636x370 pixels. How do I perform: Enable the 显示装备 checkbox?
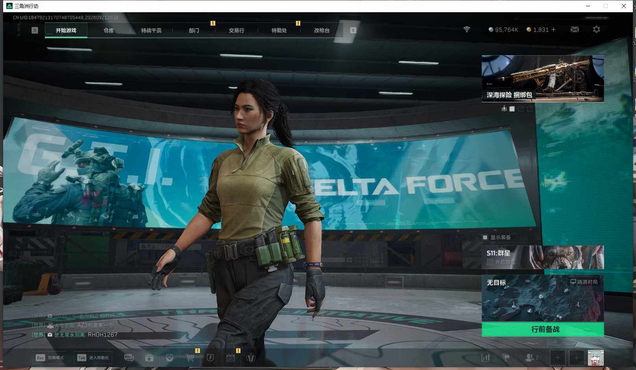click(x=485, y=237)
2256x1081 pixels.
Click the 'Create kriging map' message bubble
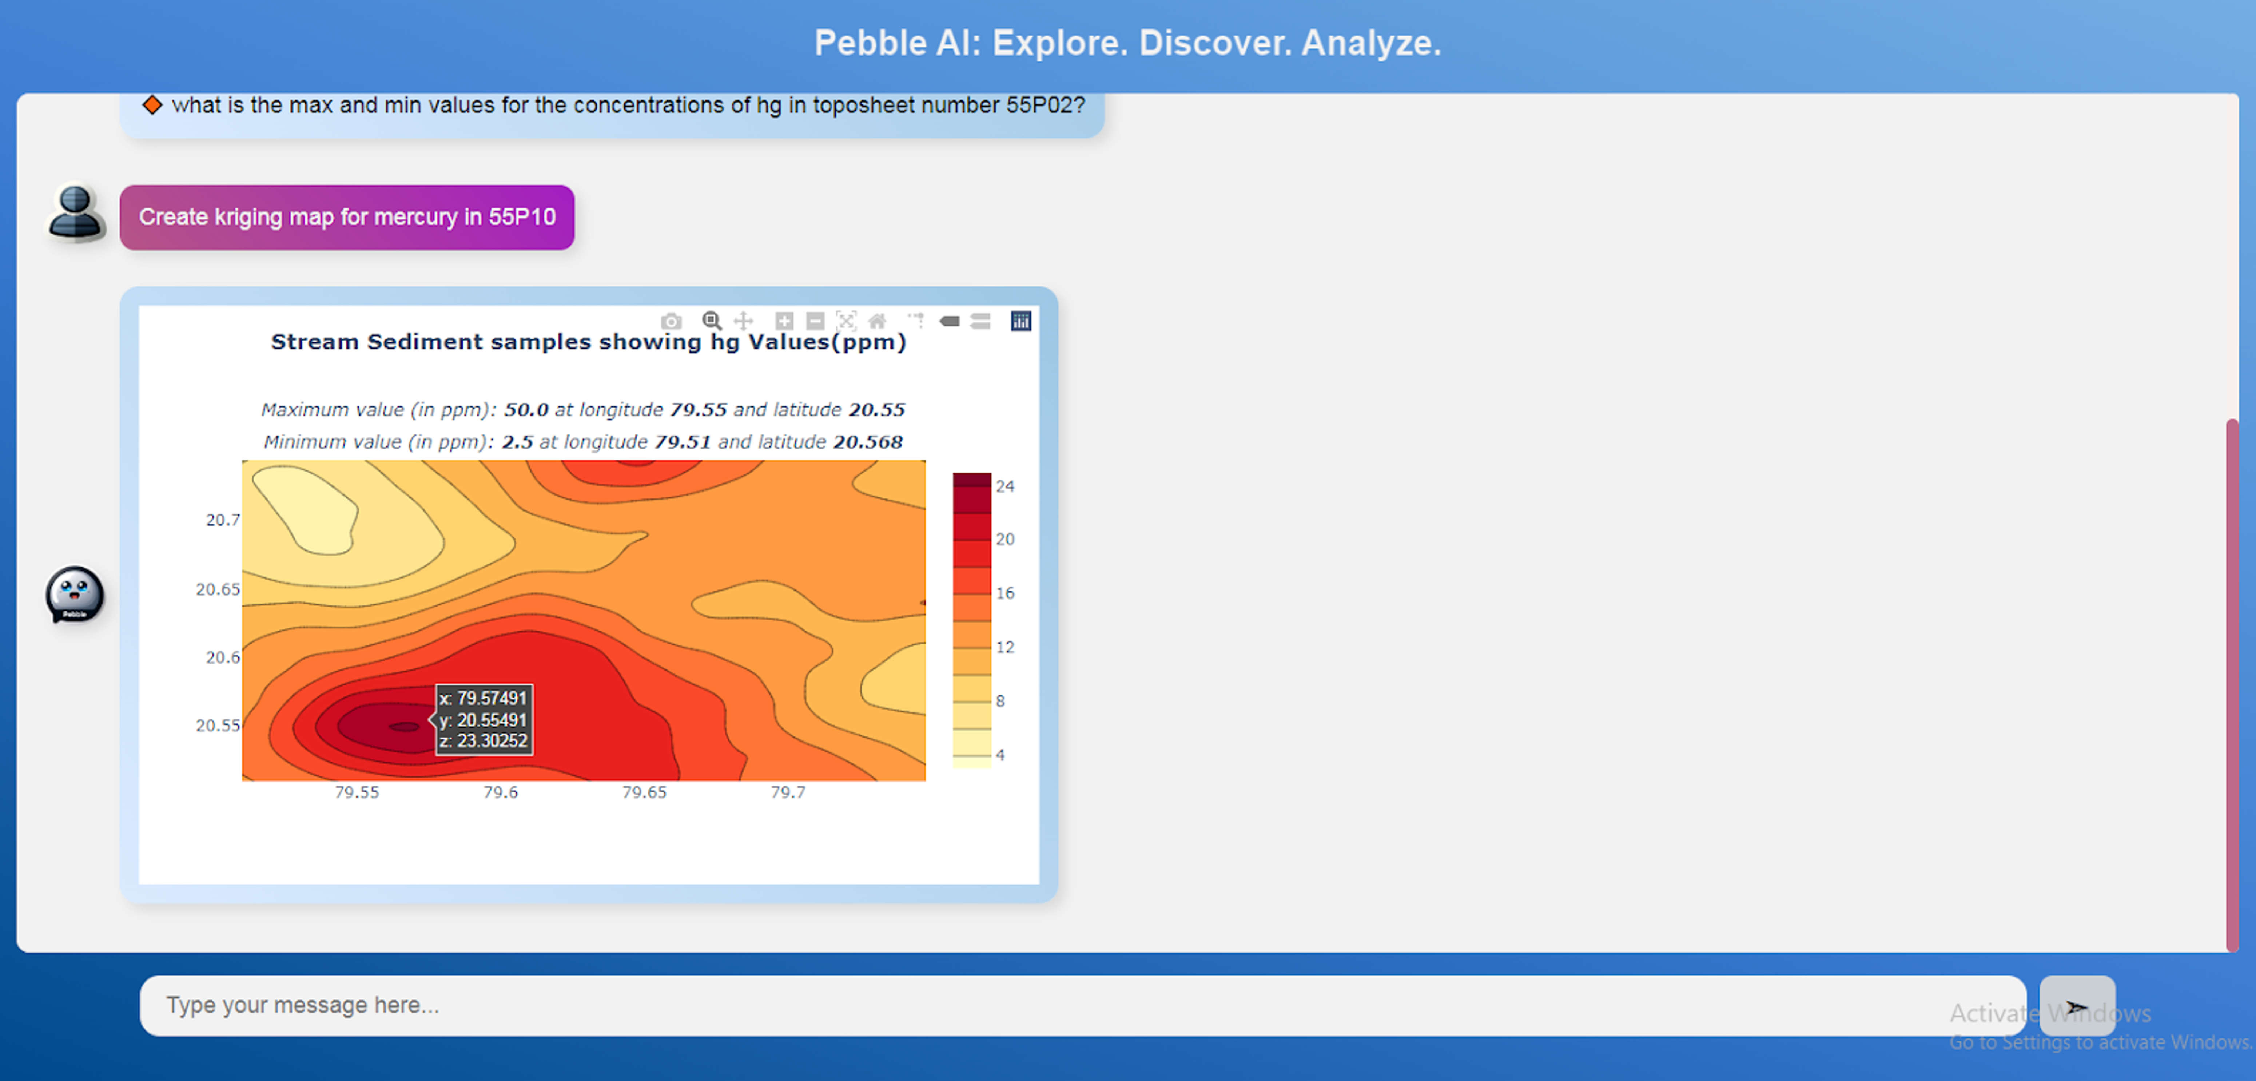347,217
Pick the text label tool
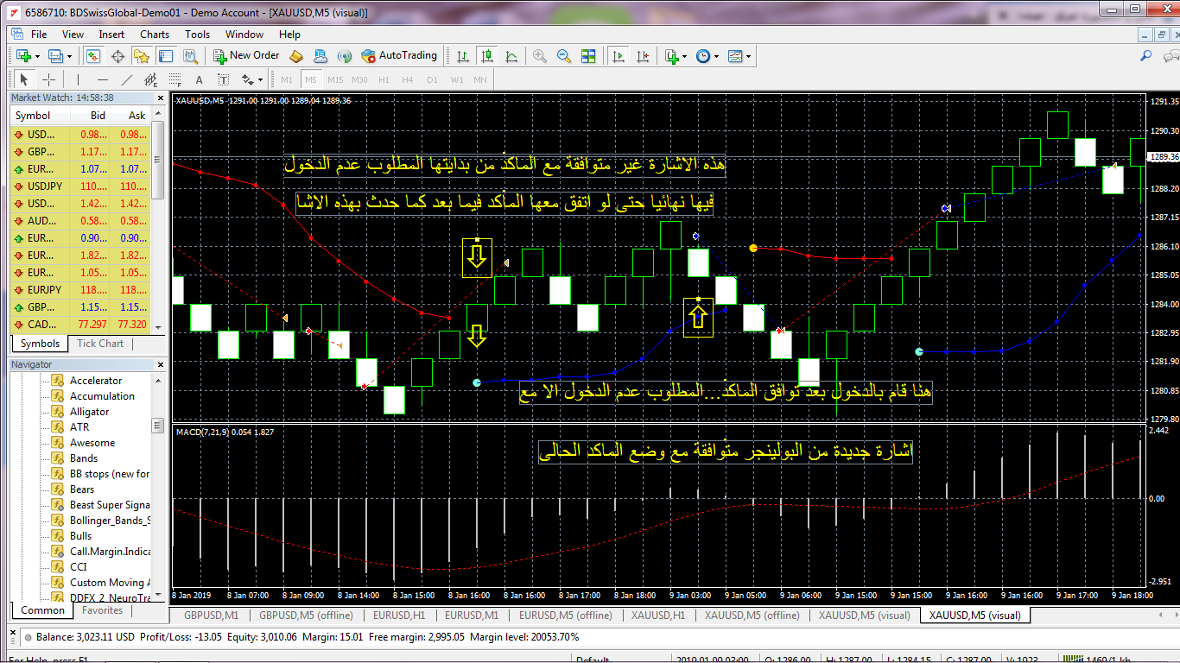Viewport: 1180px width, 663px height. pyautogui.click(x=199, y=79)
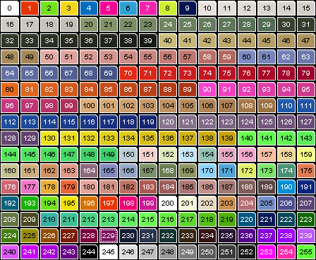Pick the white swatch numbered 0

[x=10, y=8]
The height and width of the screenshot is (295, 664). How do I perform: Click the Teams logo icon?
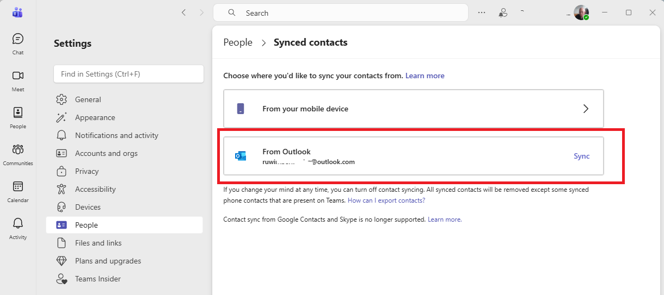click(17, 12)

# # # #

- [CHALLENGE] Write out every one of the lines above word for word, omitting the pictures.

- [SOLUTION TO THIS TASK]
636x370 pixels. How do I perform: Enable the 显示装备 checkbox?
click(x=485, y=237)
2256x1081 pixels.
Click the 'Create kriging map' message bubble
347,217
Pick the text label tool
Viewport: 1180px width, 663px height. pyautogui.click(x=199, y=79)
Pick the white swatch numbered 0

[x=10, y=8]
The height and width of the screenshot is (295, 664). How do I perform: Click the Teams logo icon?
click(17, 12)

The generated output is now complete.